WORK TO COMPLETE - Please show each line from the rows below that contains the word "height".

►

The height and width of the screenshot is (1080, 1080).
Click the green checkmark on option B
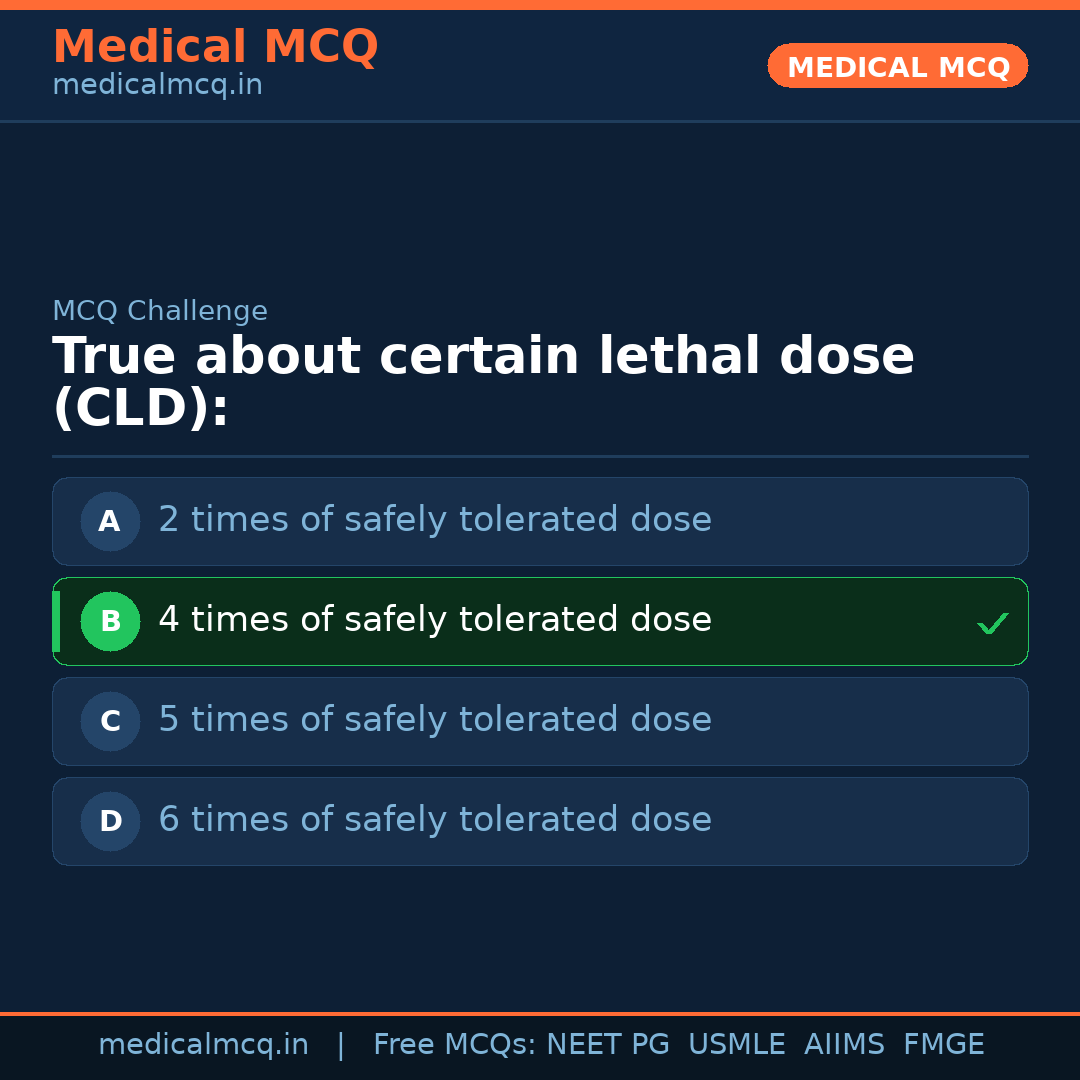992,624
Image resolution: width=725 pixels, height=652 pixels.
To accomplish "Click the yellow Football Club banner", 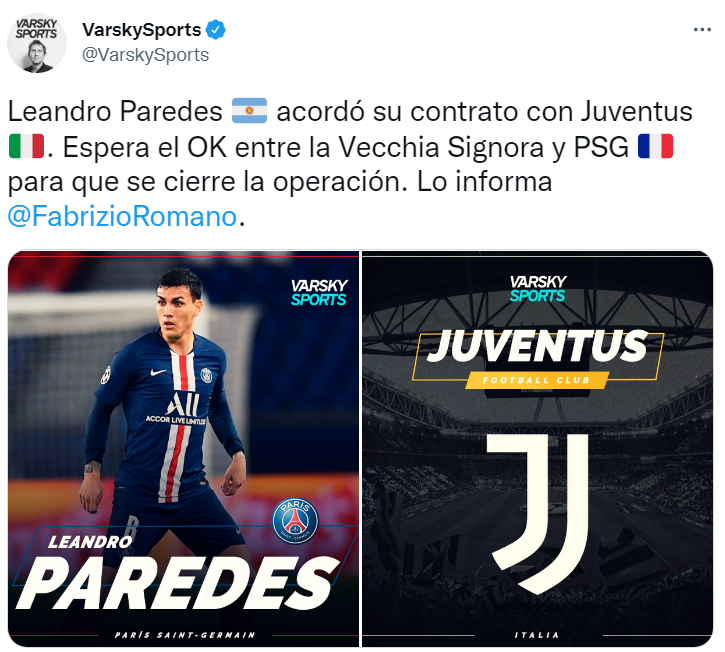I will (x=536, y=380).
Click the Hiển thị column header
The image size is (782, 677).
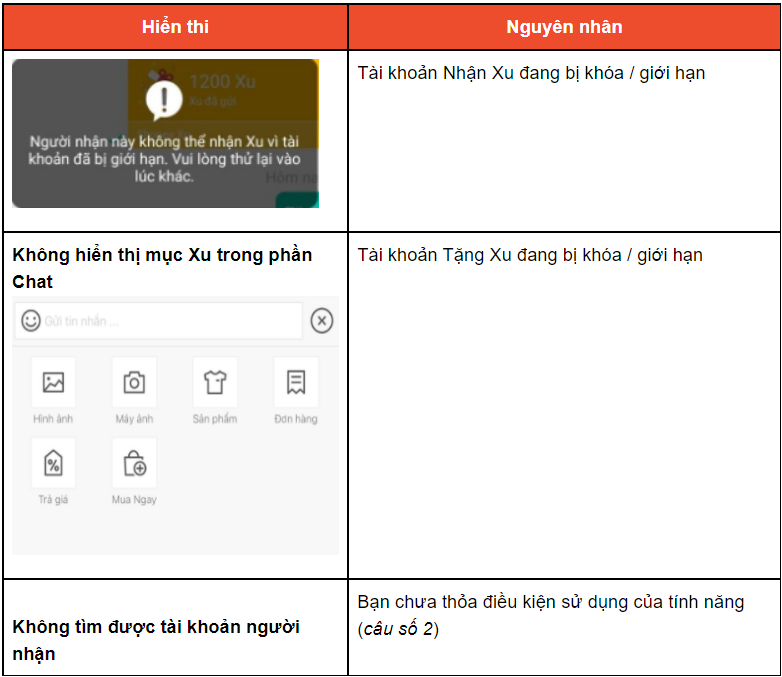coord(175,27)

◄

TASK RESPONSE -
The height and width of the screenshot is (1080, 1080).
Image resolution: width=725 pixels, height=652 pixels.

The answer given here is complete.